“Work was seen as a heroic and necessary part of nation building,” Parke said in an interview with the newspaper. The posters depict the Communist Party’s official narrative of revolutionary optimism. They feature triumphant ironworkers, teenage girls standing beside brand new tractors, and dedicated intellectuals learning to do farm work. Parke said that she deliberately stayed away from images of the iconic visage of Mao. Her exhibit focuses instead on the lesser known, beautiful depictions of common people doing manual labour.
Parke explained that the artists worked together in painting academies and were tasked with creating visual images that would inspire the masses. The Maoist dream never materialized, but with the later ascent of capitalism in China, these images, saccharine fantasy or not, have become some of the most enduring images of their time, especially to those who never lived through the struggles of that period. The rapid path to modernization glorified in the collection of posters has occured, but ironically much of it was under capitalism.
Parke found the posters at the Thomas Fisher Rare Book Library in a collection donated by Mark Gayn, a reporter and expert on China. Gayn, a globe-trotting journalist who held positions at Newsweek, Time Magazine, The Washington Post, and The Toronto Star, was born near the Manchurian-Mongolian border, went to public school in China, and is alleged to have had two private meetings with Mao. His archives of leftist ephemera are so vast that many more exhibits could be culled from their depths.

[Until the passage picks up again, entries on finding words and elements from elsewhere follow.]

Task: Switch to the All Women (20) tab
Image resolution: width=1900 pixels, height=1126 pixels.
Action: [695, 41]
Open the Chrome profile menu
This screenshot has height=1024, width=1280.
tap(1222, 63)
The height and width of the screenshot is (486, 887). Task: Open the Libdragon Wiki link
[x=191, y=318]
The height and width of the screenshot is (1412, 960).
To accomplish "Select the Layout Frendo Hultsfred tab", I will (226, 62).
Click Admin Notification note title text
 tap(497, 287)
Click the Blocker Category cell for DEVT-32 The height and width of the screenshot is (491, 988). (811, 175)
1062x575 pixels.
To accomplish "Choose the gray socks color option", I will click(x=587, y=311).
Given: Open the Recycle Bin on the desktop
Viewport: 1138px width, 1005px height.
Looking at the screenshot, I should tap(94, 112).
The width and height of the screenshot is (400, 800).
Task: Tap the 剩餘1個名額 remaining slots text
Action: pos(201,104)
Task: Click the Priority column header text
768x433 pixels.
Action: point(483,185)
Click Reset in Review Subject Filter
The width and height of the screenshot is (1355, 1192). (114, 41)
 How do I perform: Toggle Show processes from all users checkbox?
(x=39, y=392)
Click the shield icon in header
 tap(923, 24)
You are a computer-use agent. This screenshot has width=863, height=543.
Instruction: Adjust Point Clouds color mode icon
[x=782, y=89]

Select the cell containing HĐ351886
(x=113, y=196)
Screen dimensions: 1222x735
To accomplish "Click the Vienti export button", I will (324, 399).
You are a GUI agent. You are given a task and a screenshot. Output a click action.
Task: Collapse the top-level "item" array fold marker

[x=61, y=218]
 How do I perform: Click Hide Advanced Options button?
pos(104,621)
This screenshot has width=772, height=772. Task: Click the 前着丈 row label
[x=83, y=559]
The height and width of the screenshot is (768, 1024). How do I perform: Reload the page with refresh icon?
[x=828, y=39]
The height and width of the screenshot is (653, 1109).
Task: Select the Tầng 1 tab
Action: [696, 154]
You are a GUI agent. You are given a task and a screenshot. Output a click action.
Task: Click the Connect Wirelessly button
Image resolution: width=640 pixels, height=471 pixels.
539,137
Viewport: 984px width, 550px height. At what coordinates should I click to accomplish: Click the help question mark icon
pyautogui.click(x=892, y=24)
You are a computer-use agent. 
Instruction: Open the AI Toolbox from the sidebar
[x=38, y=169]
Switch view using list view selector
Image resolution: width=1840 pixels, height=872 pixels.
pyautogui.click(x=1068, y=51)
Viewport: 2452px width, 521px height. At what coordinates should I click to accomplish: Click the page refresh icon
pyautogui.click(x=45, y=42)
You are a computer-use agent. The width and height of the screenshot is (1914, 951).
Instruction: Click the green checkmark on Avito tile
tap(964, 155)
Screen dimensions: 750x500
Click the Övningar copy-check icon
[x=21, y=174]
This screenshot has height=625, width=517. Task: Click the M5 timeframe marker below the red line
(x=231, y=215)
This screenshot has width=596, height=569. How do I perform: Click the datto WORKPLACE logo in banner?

Although the posters are more than 40 years-old, and were produced for domestic Chinese consumption like most goods produced during Maoist times—which were not exported but used at home—they clearly have contemporary significance. Now, China’s workforce makes our stuff, and China is colloquially referred to as the factory for the world, while the Chinese government avoids publicly promoting idyllic visions of the future.
The attempt to achieve might and prosperity, both in the Maoist era and in contemporary China, has focused on harnessing the labour of the common worker. The Maoist era forced rural workers to join farming communes, whereas contemporary China allows 100 million rural migrants to work in coastal factory towns without the job security, collective education and health care of the Maoist era.
The poster’s depiction of healthy and beautiful bodies performing manual labour in pristine natural settings stands in contrast to the bleak working conditions of many factory workers in modern China. Even as quality of life has increased for many, the nation has gone from being among the most equal in the world—the general equality of citizens is the one thing that the posters portray accurately—to being one of the least equal nations in the world in terms of income equality. The workforce is anything but united. But the workers keep on working.
“Workforce: Representing labour in Chinese propaganda posters” will run until April 21 at the University of Toronto Arts Centre. The Mark Gayn Papers are availble to U of T students at the Thomas Fisher Rare Book Library.